'Dinner radar' kicks in when you're short on time and money
This week is a mighty blur thanks to an even mightier service project I piloted for my neighborhood elementary school and the A2 PTO Thrift Shop.
A series of successful donation drives by AAPS school groups this fall and winter resulted in a mountain of donated goods for the shop. It's a good problem to have, but a problem none-the-less. All that stuff needed to be sorted so it can be sold. This is where I came in.
Never one to pass on an opportunity to get in way over my head, I chimed right in and signed right up. By signed up I mean I told the shop manager I could provide her with a volunteer team, and we could get all of their stuff sorted.
Quick, healthy, tasty meal in no time. Dinner on Tuesday came out of the freezer, via Trader Joe's: edamame, Thai rice, chicken breast, green beans. Cheaper than ordering out and just about as tasty. An easy Asian-inspired meal.
Farnham | Contributor
I promised we would dig through the mountain of stuff, get at all the great, golden nuggets for the good of the schools, discard or recycle what it all came packaged in, and then put all the goods into some sort of reasonable, usable order. I went to a meeting on Thursday night and said this same thing to group of women who sit on the organization's board. And I told them we would do it Monday - less than four days away.
I can't recall if I thought to myslef or said it could all be done one a day. That is unclear at the moment. I suppose if I got enough people lined up for a whole day that could have happened. But on a couple of days notice? Not sure about that either. At the time I said we would do it - that we could do it - I was not even sure of what it was we would be doing, who would be doing it, when it could happen, let alone how long it would take.

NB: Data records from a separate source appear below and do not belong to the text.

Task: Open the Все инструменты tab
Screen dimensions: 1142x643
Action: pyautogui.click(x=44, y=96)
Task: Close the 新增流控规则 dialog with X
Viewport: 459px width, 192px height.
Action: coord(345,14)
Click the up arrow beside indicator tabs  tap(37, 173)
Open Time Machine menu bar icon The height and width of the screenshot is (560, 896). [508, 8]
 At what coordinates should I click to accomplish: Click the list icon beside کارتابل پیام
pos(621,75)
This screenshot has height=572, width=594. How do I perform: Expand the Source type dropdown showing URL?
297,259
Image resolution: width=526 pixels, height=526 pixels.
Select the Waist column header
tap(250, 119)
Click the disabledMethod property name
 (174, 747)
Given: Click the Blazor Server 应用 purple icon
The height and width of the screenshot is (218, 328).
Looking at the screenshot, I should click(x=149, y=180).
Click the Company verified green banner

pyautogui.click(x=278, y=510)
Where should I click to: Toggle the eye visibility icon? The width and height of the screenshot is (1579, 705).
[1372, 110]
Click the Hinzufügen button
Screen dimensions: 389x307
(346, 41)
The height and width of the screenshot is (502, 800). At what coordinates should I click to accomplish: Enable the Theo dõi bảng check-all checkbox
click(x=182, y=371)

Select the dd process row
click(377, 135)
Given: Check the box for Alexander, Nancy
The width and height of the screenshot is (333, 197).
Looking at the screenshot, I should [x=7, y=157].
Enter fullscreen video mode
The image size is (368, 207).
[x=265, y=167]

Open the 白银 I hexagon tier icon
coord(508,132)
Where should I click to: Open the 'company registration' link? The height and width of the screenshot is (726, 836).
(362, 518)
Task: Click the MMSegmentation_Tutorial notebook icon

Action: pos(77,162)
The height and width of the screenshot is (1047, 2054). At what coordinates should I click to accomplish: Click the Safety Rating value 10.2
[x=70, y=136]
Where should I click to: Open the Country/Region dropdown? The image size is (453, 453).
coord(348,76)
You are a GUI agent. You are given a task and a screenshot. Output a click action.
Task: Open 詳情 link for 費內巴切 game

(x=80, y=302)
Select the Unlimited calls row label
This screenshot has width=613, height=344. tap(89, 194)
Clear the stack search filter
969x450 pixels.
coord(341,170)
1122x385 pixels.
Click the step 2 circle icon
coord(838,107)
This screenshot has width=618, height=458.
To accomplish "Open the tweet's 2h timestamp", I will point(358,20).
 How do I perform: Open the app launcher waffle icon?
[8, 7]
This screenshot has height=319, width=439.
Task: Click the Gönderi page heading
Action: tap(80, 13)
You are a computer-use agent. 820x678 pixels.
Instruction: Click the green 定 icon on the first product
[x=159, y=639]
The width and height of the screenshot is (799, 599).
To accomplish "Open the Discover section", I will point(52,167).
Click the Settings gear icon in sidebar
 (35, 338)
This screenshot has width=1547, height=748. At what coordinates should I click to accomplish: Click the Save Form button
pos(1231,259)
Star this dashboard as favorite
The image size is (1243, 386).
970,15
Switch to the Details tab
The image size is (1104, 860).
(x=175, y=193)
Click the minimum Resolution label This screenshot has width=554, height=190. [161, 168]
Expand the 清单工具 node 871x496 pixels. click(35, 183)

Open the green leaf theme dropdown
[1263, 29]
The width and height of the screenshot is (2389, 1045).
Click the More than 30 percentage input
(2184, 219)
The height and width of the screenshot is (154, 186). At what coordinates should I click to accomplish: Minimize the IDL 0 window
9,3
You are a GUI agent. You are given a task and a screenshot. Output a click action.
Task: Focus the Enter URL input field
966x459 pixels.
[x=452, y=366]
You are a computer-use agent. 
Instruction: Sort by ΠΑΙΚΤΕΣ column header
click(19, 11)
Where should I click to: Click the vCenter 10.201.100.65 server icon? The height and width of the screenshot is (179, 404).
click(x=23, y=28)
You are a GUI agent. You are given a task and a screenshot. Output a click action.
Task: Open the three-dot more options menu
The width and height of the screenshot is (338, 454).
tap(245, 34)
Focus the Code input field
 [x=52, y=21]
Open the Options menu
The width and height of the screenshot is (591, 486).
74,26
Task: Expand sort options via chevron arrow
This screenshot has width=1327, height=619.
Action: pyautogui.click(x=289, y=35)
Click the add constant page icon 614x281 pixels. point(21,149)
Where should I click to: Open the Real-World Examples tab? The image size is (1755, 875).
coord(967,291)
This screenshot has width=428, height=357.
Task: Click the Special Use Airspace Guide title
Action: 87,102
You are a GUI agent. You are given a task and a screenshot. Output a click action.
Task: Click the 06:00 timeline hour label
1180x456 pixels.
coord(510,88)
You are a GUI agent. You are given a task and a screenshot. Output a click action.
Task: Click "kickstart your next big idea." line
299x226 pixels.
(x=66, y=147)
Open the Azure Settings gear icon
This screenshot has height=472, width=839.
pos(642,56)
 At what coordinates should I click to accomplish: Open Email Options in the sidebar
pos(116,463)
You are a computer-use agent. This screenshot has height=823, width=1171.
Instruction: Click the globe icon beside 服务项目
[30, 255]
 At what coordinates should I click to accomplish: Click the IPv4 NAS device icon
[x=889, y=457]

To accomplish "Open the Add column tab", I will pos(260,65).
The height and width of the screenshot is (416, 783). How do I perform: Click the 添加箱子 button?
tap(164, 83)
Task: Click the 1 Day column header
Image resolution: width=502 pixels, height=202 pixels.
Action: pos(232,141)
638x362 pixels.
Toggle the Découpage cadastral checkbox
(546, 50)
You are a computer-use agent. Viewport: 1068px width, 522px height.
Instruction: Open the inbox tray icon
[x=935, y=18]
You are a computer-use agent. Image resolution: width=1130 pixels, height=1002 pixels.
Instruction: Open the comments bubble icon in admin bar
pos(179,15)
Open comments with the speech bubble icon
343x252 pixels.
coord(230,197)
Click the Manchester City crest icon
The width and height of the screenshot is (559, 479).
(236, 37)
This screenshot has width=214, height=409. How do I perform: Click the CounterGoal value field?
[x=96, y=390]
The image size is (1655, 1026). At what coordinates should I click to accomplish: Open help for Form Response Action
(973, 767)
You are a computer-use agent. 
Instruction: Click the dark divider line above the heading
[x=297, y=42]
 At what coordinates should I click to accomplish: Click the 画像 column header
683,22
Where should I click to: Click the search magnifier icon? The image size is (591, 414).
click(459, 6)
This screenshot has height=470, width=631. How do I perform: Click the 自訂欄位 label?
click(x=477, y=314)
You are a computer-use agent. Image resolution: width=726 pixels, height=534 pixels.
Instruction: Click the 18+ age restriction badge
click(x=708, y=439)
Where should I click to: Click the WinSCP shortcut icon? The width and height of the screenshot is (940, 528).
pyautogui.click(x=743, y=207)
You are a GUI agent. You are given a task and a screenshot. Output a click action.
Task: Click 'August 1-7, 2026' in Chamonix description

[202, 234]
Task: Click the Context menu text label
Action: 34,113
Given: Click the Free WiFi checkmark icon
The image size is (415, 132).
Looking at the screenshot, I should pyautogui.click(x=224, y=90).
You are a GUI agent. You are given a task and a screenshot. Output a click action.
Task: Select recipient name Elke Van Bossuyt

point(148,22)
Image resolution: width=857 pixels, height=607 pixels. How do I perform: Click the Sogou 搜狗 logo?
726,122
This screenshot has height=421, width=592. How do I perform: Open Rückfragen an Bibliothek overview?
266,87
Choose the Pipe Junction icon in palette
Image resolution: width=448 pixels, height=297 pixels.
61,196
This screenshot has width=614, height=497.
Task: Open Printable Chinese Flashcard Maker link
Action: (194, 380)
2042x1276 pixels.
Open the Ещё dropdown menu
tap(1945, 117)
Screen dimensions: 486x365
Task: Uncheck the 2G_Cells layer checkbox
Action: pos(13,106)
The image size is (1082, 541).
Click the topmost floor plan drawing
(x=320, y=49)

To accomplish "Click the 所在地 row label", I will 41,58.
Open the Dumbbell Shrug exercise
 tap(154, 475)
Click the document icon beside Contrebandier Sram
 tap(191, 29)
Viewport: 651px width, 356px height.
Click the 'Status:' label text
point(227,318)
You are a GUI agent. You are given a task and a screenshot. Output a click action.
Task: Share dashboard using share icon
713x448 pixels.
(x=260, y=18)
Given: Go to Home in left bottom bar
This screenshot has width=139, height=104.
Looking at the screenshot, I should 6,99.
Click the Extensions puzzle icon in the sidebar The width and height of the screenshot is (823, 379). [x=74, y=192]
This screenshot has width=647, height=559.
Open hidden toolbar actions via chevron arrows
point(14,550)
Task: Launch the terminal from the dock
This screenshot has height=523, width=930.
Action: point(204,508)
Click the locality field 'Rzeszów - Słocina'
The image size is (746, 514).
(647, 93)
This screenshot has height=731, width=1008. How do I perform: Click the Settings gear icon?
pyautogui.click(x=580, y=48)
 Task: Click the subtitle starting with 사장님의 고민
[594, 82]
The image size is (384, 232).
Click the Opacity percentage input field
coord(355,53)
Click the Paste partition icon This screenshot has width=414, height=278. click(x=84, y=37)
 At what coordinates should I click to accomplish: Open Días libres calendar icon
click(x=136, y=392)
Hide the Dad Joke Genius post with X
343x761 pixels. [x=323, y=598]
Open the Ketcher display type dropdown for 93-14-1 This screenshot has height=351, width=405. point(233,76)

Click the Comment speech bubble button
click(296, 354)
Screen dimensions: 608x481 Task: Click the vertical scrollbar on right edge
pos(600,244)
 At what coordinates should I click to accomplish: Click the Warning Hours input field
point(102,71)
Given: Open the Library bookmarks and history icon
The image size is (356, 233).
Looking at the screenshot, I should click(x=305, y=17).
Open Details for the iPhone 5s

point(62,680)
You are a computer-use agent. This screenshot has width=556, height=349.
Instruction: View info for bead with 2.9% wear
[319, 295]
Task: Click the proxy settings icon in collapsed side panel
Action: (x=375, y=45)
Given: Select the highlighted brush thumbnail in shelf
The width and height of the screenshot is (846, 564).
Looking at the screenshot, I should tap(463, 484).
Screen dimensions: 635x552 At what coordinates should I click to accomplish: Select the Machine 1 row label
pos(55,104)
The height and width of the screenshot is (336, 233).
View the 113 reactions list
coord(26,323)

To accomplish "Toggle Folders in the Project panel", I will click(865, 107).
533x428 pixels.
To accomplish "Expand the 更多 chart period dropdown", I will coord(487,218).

Having made a promise such as this, it prompted action. And in a long, impoverished, grey (although the sun did shine today, I swear I heard about it while I was in the warehouse) month like January, I really needed a project and a project needs a deadline. And this it did have: Monday indeed became our sort date. So, in the good company of generous, hard-working, fun-loving volunteers from my community, off a-sorting I did go. You can read more about the sort and how it went on my blog: Ann of Ann Arbor. Yes, we did it. It took two and a half days but, we did it.
Some leftovers from the volunteer lunch are repurposed as dinner. It's a left-over-make-over meal. Chicken with dumplings soup becomes pasta with chicken, bacon and red pepper served with baby greens salad. I love pasta - especially on busy Mondays like this one.
Farnham | Contributor
Elated and slightly fried from my extreme volunteer adventures, all of this was leading into how I hadn't really cooked for my family this week. About how I was slacking off on my responsibilities as a mother. I was so preoccupied with and exhausted by the physical, social and organizational challenges of the sort, my extreme volunteer event, that planning our family meals virtually fell by the wayside.
But as I started to think more about it, I realized there had been no falling off at all. Like many hard-working mothers I know, some unconscious, subconscious planning made up for the lack of time and energy at the end of the day that it takes to make a sit-down dinner for us. It's as if "dinner radar" or "pantry GPS" kicks in and helps you find your way to that decent meal when time is short, hope is lost, and there's no money for take-out. I love that feeling!
With no conscious plan in place for anything other than the next day's big event (which I was planning and cooking for on Sunday night as the football game went to the very last minutes), it all played out as if by design. Spontaneously. With nothing wasted this week and no big grocery expenditures either.
There was leftover chicken dumpling soup from the lunch I brought for the volunteers in a crock pot on Monday. This was transformed with additions of rotini, bacon and red pepper into a creamy pasta dish to go with baby greens.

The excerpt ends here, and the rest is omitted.